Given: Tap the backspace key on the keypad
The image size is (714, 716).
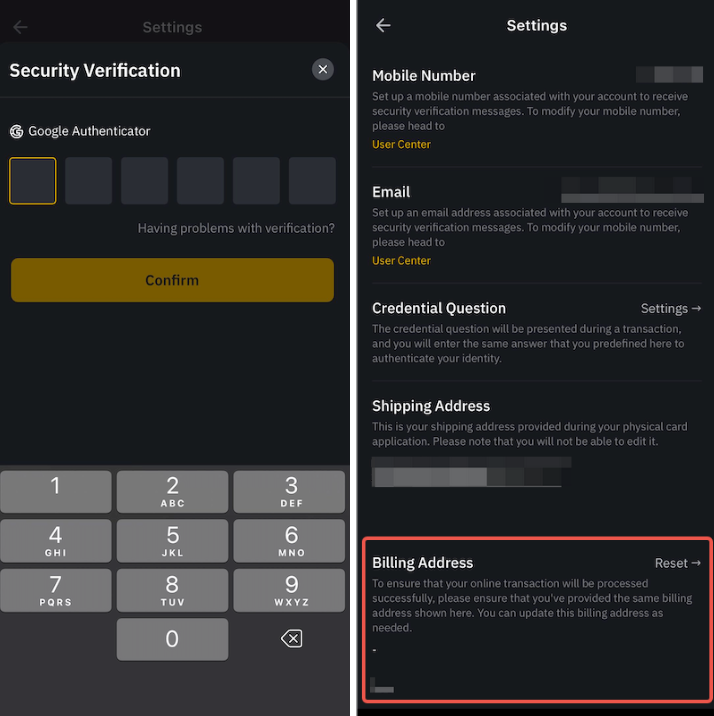Looking at the screenshot, I should pyautogui.click(x=292, y=638).
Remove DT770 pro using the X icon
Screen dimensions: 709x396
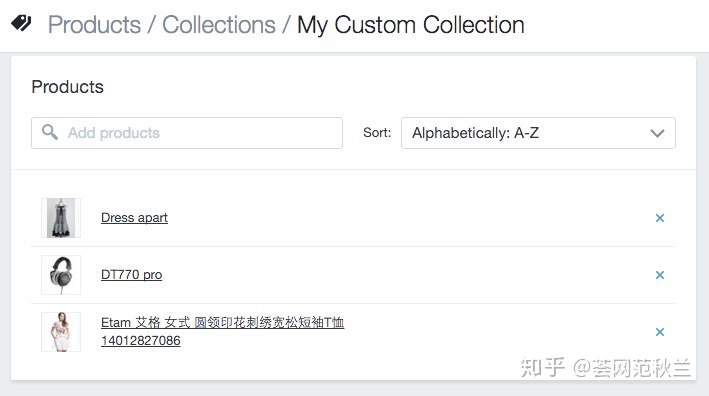pyautogui.click(x=660, y=275)
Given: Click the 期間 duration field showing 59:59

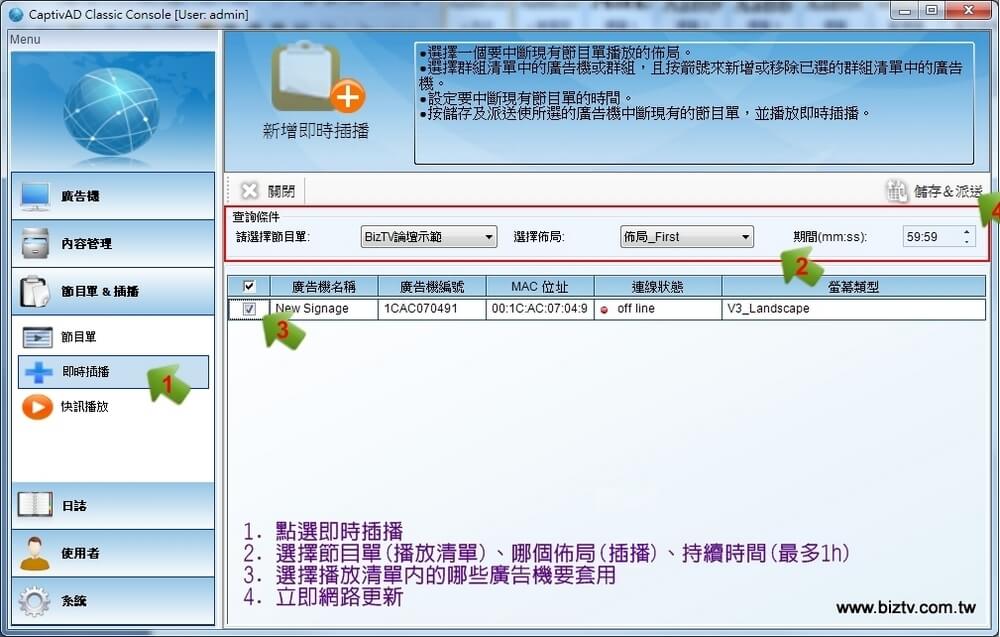Looking at the screenshot, I should click(929, 237).
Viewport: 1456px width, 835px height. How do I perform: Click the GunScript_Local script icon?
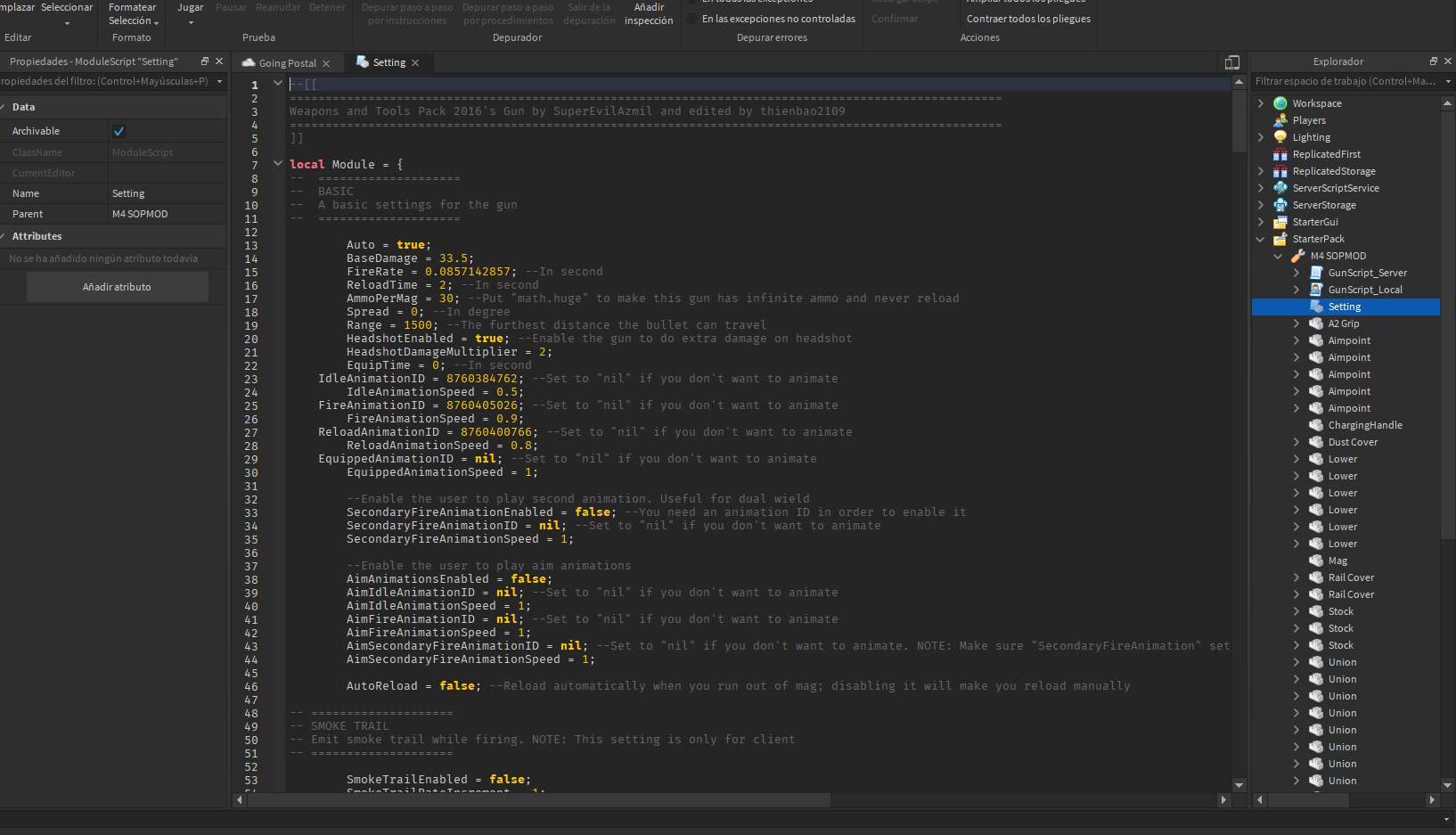(x=1316, y=290)
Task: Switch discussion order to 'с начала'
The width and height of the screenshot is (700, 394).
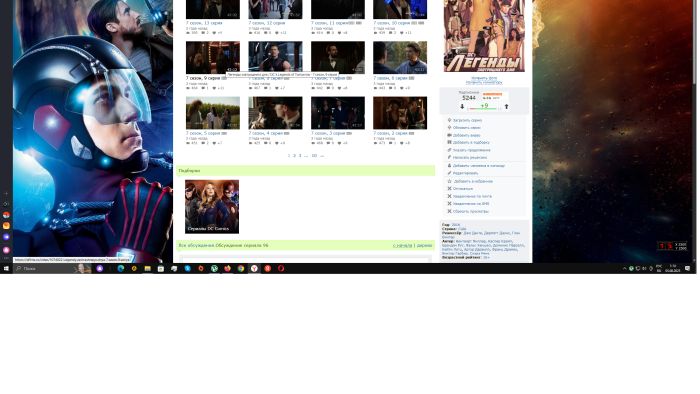Action: click(403, 245)
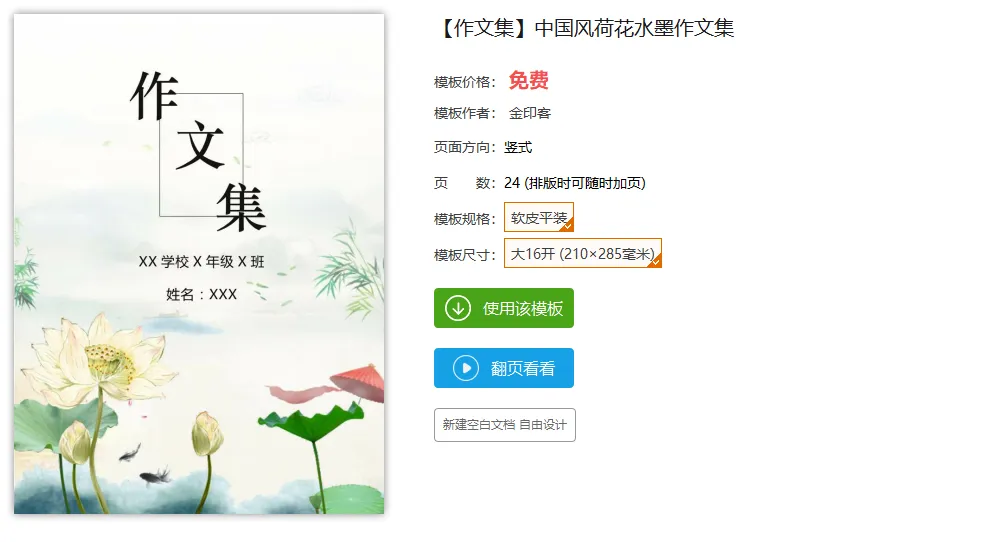Click the 姓名：XXX text on the cover
The image size is (990, 542).
coord(201,294)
--- --- ---
Take the lines from the one containing "Screen dimensions: 709x396" through the last line of the listing and repeat them exactly. Omit the pictures.

→ Response area:
Screen dimensions: 709x396
pyautogui.click(x=660, y=275)
Given: Click the 期間 duration field showing 59:59

Looking at the screenshot, I should click(929, 237).
Viewport: 1456px width, 835px height. How do I perform: Click the GunScript_Local script icon?
(x=1316, y=290)
Task: Switch discussion order to 'с начала'
The width and height of the screenshot is (700, 394).
Action: click(403, 245)
Click the 姓名：XXX text on the cover
The image size is (990, 542).
coord(201,294)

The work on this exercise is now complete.